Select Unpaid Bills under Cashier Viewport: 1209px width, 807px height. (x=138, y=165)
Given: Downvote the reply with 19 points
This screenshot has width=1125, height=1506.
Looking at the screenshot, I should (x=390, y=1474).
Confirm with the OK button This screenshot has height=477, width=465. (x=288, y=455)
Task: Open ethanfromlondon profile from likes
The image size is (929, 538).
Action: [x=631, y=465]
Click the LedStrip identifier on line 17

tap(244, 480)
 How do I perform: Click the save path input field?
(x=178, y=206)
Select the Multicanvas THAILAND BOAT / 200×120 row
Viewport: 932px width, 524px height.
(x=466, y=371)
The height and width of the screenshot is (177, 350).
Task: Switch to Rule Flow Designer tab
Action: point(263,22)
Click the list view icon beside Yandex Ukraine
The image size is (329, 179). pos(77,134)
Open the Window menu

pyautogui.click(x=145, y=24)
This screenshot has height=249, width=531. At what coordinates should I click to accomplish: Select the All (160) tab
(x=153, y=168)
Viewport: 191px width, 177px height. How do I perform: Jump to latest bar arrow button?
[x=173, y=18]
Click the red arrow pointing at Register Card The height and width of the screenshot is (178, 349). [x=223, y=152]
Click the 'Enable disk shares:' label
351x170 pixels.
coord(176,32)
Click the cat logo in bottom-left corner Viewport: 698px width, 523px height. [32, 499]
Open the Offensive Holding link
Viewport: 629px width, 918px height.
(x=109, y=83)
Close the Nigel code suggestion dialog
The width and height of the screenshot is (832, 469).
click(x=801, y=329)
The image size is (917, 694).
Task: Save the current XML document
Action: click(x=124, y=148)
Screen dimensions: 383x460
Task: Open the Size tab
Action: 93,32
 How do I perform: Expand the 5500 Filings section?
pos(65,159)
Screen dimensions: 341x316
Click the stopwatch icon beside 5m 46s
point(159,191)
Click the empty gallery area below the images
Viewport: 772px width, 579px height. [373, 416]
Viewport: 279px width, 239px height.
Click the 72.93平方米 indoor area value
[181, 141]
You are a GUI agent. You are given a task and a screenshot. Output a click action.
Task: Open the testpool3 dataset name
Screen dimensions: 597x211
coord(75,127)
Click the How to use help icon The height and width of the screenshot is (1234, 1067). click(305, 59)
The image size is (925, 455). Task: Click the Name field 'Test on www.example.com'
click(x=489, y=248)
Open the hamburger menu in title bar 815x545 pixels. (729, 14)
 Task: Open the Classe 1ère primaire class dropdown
------------------------------------------------------------------------
**Richiesta**.
Puoi disporre come lista JSON di stringhe, una per riga e senza le righe vuote, solo il tratto dei record che va dalla riga contenente "Viewport: 191px width, 177px" fino alla riga contenente "coord(176,32)", estremi inclusi?

**Risposta**.
[
  "Viewport: 191px width, 177px height. How do I perform: Jump to latest bar arrow button?",
  "[x=173, y=18]",
  "Click the red arrow pointing at Register Card The height and width of the screenshot is (178, 349). [x=223, y=152]",
  "Click the 'Enable disk shares:' label",
  "351x170 pixels.",
  "coord(176,32)"
]